Ci sono giunte antiche leggende, che testimoniano l’immenso potere che veniva attribuito alla musica:

In tali leggende traspare la concezione di musica quasi come potere soprannaturale. Ciò è confermato negli scritti dei massimi filosofi greci, tanto che viene da supporre che i Greci possedessero una sensibilità musicale enormemente maggiore della nostra. La musica greca, per quel poco che ce ne resta, non pare dovesse essere molto progredita, anzi ci appare in uno stato piuttosto rudimentale.
Essa era povera di strumenti (che si riducevano a due tipi, l’aulos, uno strumento a fiato, e la lira, uno strumento a corda), priva di qualsiasi nozione di armonia, con frequenti ritorni sulla nota centrale e con una scarsa vivacità del ritmo.
Come è noto, musica e poesia furono strettamente unite in Grecia: da Omero, rappresentato come cantore cieco che s’accompagna con la cetra, fino ai lirici, parole e musica nacquero contemporaneamente dal cuore di un solo artista. Nel contempo acquistava importanza e si avviava a perfezione la danza, l’arte che esprime i sentimenti per mezzo del gesto. Ad un certo punto questi tre elementi, musica, poesia e danza, si fusero in un solo complesso artistico, da cui si sviluppè la tragedia. E' certo che essa avesse avuto origine religiosa, da sacrificio di un caprone, sull’altare di Dioniso, del quale il sacerdote narrava le vicende terrene. Questa racconto cantato, chiamato ditirambo, andò man mano evolvendosi, perdendo ogni rapporto con Dioniso e con il suo culto; divenne semplicemente un racconto, dialogato tra un personaggio e un coro di qualche fatto leggendario.
Per quanto riguarda la concezione musicale dei filosofi, essa è contrassegnata dall’incapacità di cogliere il fatto musicale nella sua autonomia ed essenzialità e di subordinarlo invece a un criterio scientifico o morale. Era venuta prima la teoria numerica di Pitagora, il quale, scoprendo un rapporto regolato da numeri fissi tra le lunghezze della corda e le note da esse generate, senza curarsi di constatare se tale fenomeno corrispondesse nella realtà pratica musicale, aveva stabilito che l’accordo di due suoni è l’accordo di due numeri determinati e semplici. Seguì Platone, il maggiore rappresentante della concezione etica della musica, con la quale si fa un passo avanti, poiché ci si accosta alla realtà musicale in sé e per sé: ma invece di studiarne l’essenza, se ne studiano gli effetti, quasi esclusivamente pratici di educazione morale e civile. Aristotele ha su per giù le stesse idee di Platone, ma con una visione etica-estetica un po' più larga; infatti aggiunge il famoso effetto della catarsi. Aristotele si cimentò anche con il problema dell’essenza della musica: per lui la musica non è espressione dei propri sentimenti bensì rappresenazione perfettamente oggettiva dei sentimenti altrui.
========
Requisiti del compito → Nel testo sulla musica greca, riporta il brano che comincia con "Come è noto, musica" e termina con "qualche fatto leggendario.", chiamando "coreutica" ciò che vi è detto "danza".

Estratto dati →
========
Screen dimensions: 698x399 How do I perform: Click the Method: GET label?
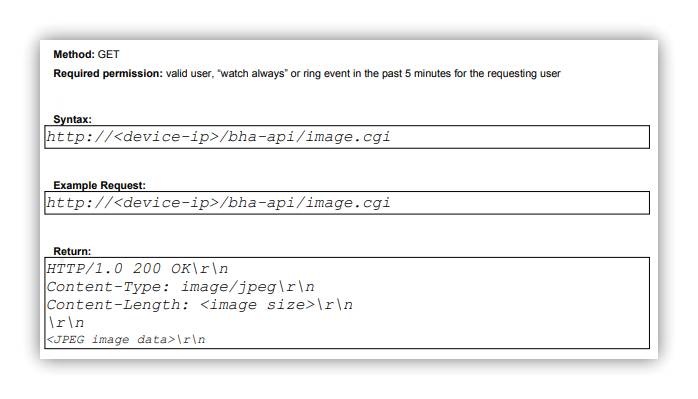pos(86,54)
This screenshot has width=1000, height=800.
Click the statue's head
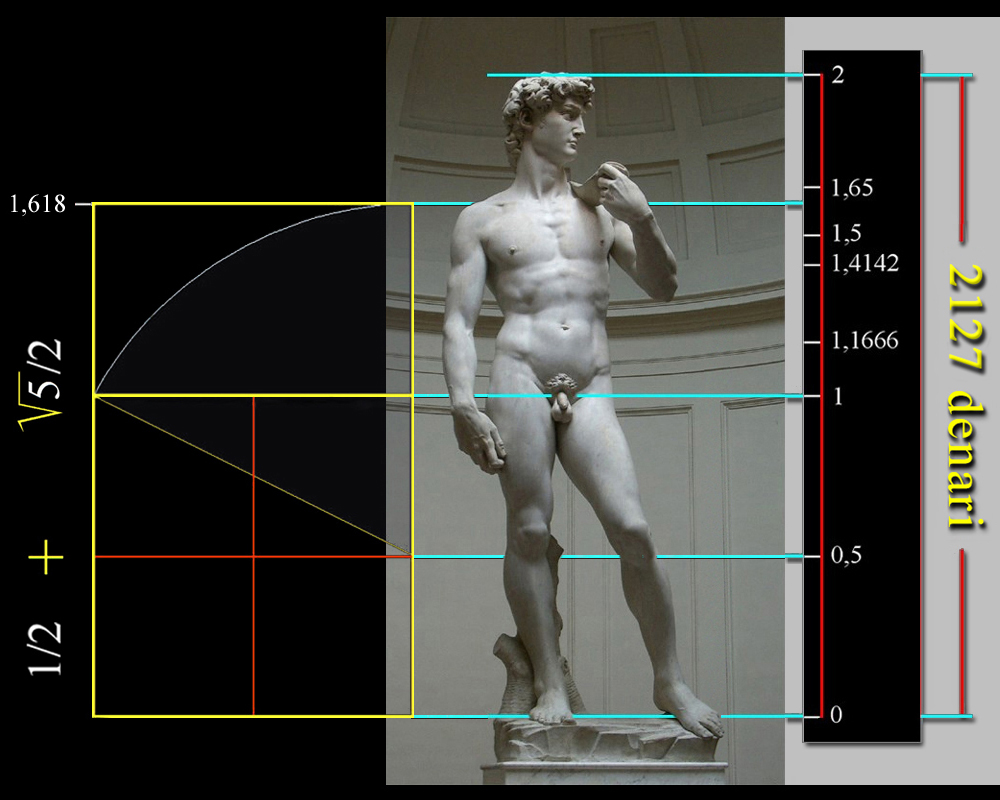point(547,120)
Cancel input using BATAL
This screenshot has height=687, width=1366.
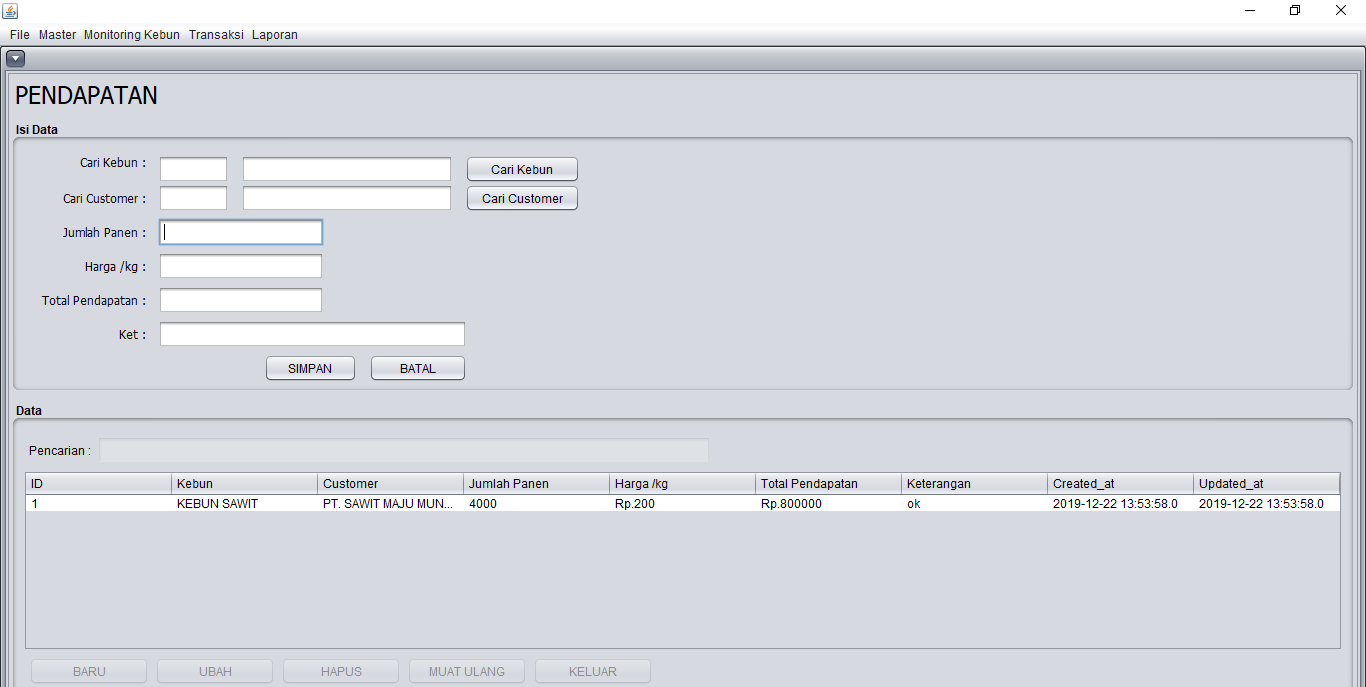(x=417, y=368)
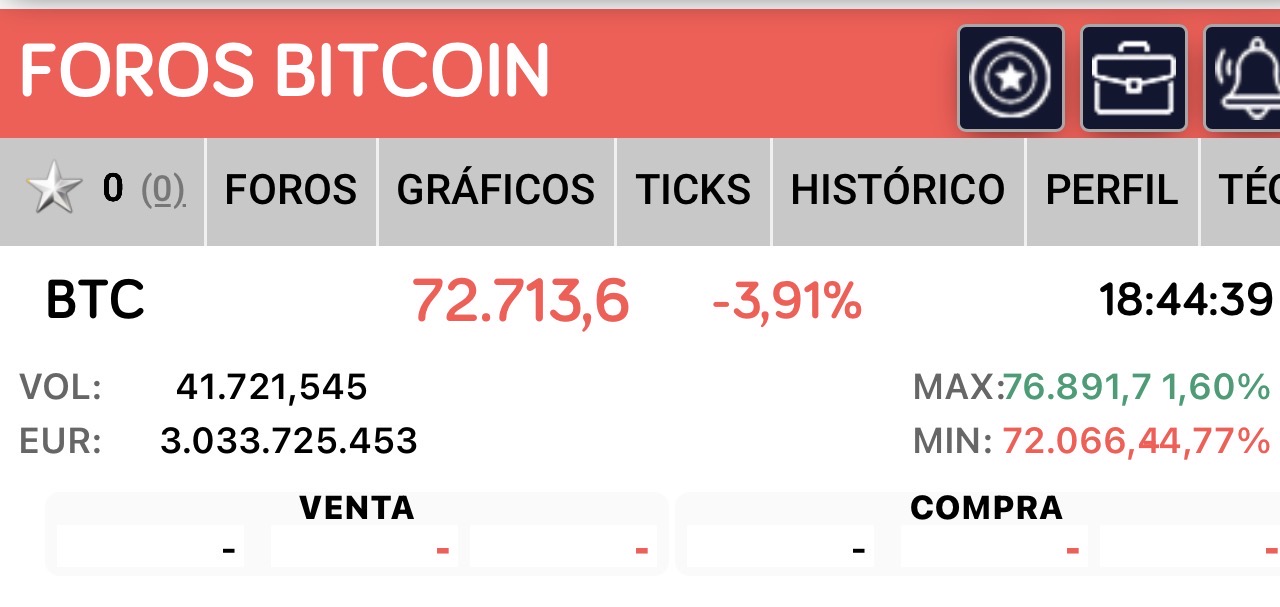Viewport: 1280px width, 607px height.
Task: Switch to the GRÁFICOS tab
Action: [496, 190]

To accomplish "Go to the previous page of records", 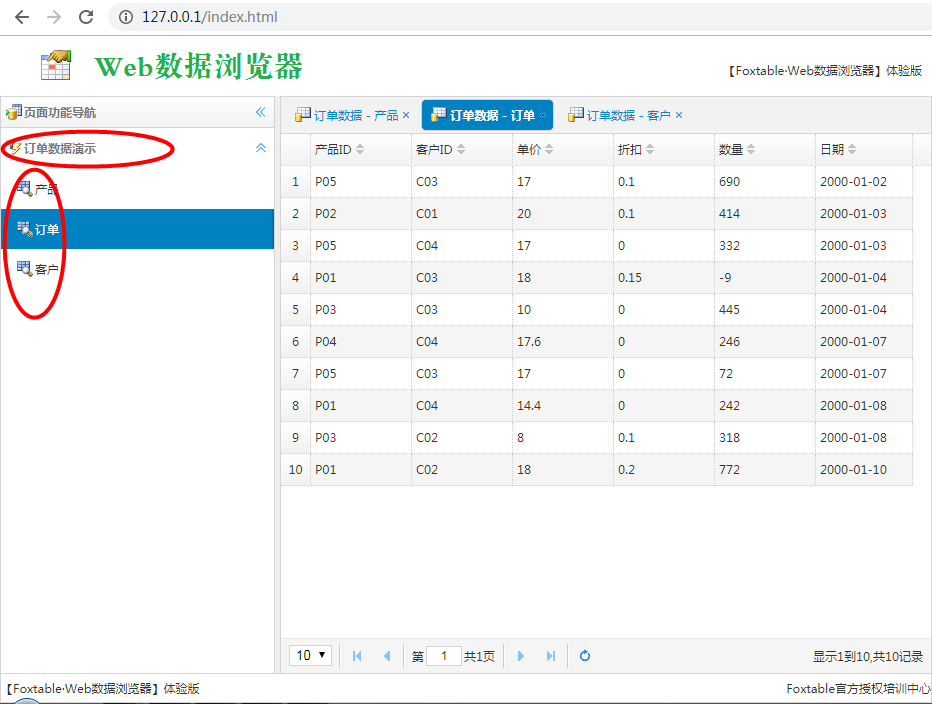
========
Risultato esercizio →
Come è noto, musica e poesia furono strettamente unite in Grecia: da Omero, rappresentato come cantore cieco che s’accompagna con la cetra, fino ai lirici, parole e musica nacquero contemporaneamente dal cuore di un solo artista. Nel contempo acquistava importanza e si avviava a perfezione la coreutica, l’arte che esprime i sentimenti per mezzo del gesto. Ad un certo punto questi tre elementi, musica, poesia e coreutica, si fusero in un solo complesso artistico, da cui si sviluppè la tragedia. E' certo che essa avesse avuto origine religiosa, da sacrificio di un caprone, sull’altare di Dioniso, del quale il sacerdote narrava le vicende terrene. Questa racconto cantato, chiamato ditirambo, andò man mano evolvendosi, perdendo ogni rapporto con Dioniso e con il suo culto; divenne semplicemente un racconto, dialogato tra un personaggio e un coro di qualche fatto leggendario.